B2B portals, by nature, are complex and highly personalized solutions. It’s impossible to describe and develop a perfect B2B solution on the first try due to endless number of specifications, coordination of different business rules, business logics and design decisions, integration with various systems of portal users. Only by trial and error you can design the solution that will meet the specific needs of the business and truly optimize the processes.

For this reason, the way of least disruption and pain is to take it in iterations, which means to launch a basic version and then incrementally introduce more features, based on further specification and feedback.

Such approach brings the following gains:

  • The product will be released sooner and, therefore, start to work and pay off sooner.
  • All changes and additions become easier and less expensive and the solution is much more likely to stand the test of time in the context of the ever-altering business environment.

3 absolute don’ts

b2b portal

Don’t ignore usability

Here we’re referring to design, unique content, ease of use and navigation. According to the Nielsen Norman Group report, users are ready to spend only about 10s on the site before they decide whether they actually need it. They don’t have any time to wait for the computer to ‘think’ and don’t have any desire to figure out how this complicated system works. Either they get what they need in these 10s or they’re gone. The first impression is the best impression and never should you darken it.
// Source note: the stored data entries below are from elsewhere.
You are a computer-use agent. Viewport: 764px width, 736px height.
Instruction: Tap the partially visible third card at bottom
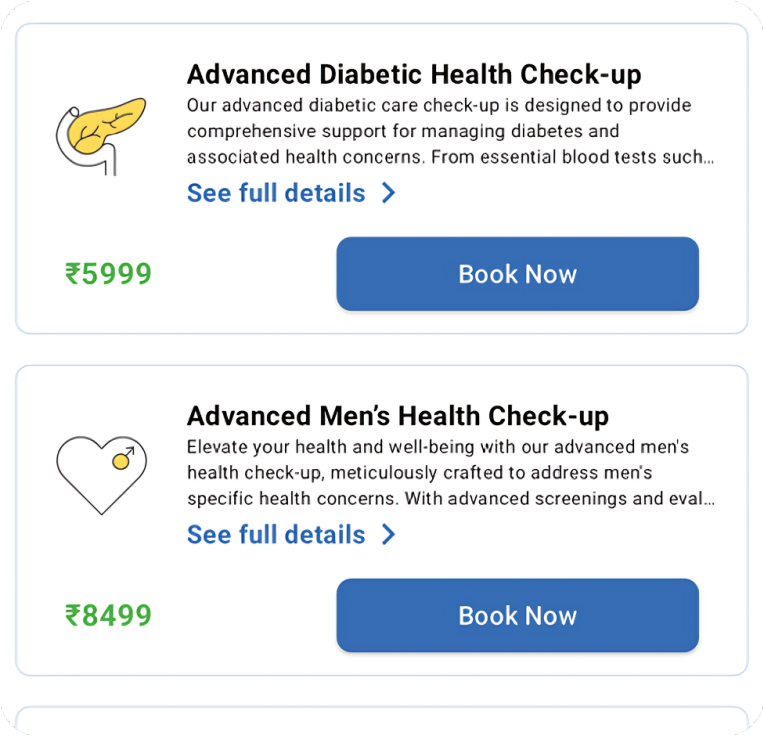(x=382, y=722)
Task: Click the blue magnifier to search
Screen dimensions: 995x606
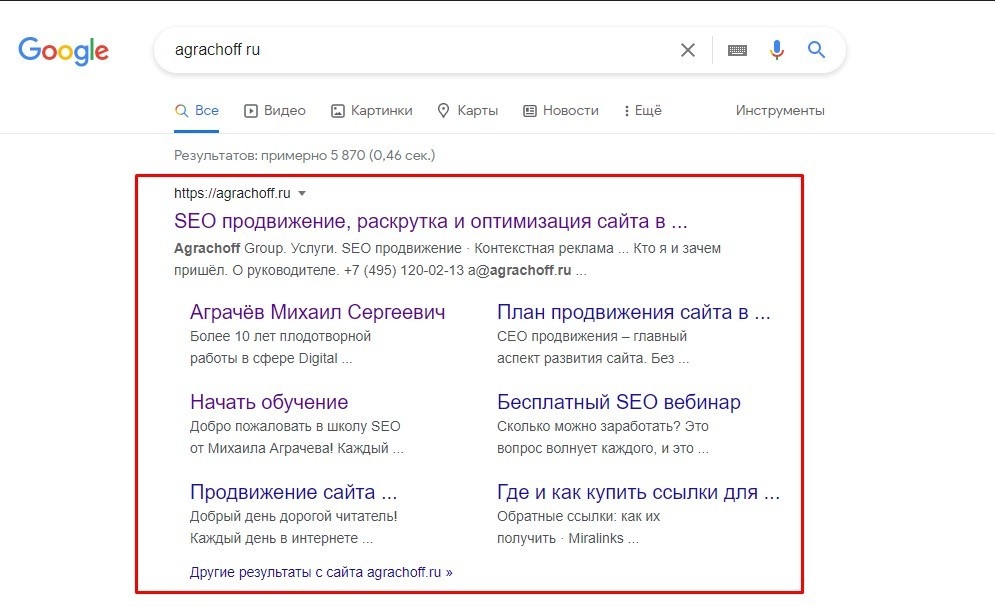Action: [x=816, y=49]
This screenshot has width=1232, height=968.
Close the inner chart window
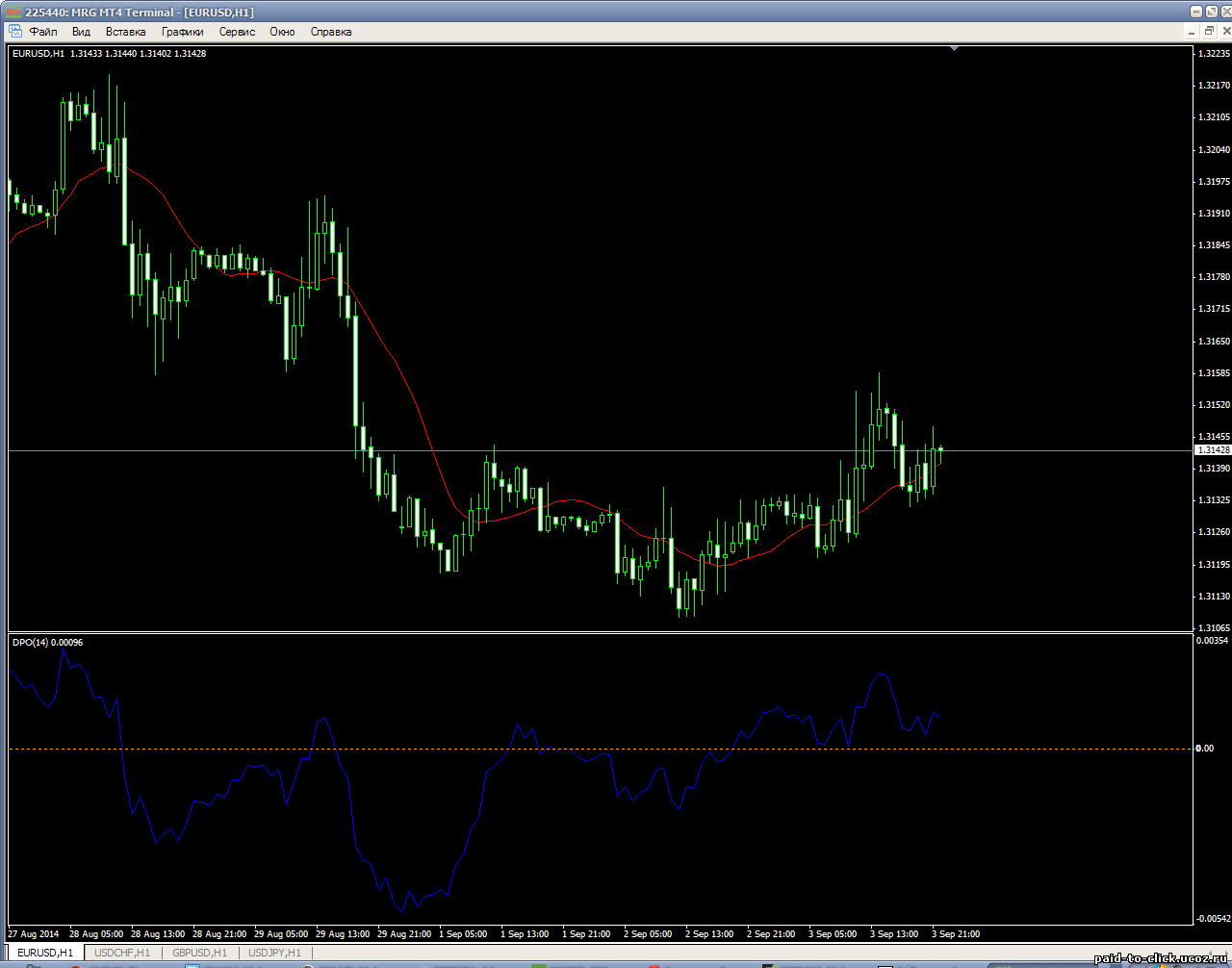click(x=1224, y=32)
Furthermore, usability is not only about initial reaction, it also retains the users and makes them come back. Keeping it simple and clear is a good move to convert more and more visitors into users. The system should think for the client, adapting to him, predicting, guessing and suggesting. It should provide simple UI for most of cases and introduce complexity only when it’s really inevitable.

Don’t save on quality

Firstly, it will seriously question your professionalism. Errors in the site make to think about errors in documents and no one wants to have errors in their documents.

Secondly, the errors will scare off users due to possible insecurity when it comes to sharing of confidential information and internal system integration.

Don’t rely on weak architecture

Above all, ill-designed architecture makes the process of system’s scalability and enhancement more complex and expensive. As already mentioned, the B2B market is such a fast-changing environment, that your solution may become outdated by the time it is launched if not by the time its extensive description is finished.

Moreover, due to a large number of users, huge amounts of data, numerous parallel and interactive processes, weak architecture with poorly thought-out internal communication leads to the following unattractive consequences:

  • Negative effect on the system’s security, which again moves us back to the users’ concerns about the safety of serious confidential information.
  • Troubled cooperation of multiple users’ internal systems (as CRM/ERP), the value of which has also been discussed here.
  • Increased response time, which is perfectly unacceptable as everyone hates waiting.

Afterword

A B2B portal can enormously benefit from incremental improvements, a clever balance of member and non-member features, built-in analytics and integration options. At the same time, bad architecture and disregard for such important issues as the portal’s usability and quality may easily cause project failure.

And certainly, these are not all the points that are worth considering when we want our B2B portal to thrive, but not die. However, the attention to these basic issues is a good start for creating a top-notch working solution that will fully justify the resources spent.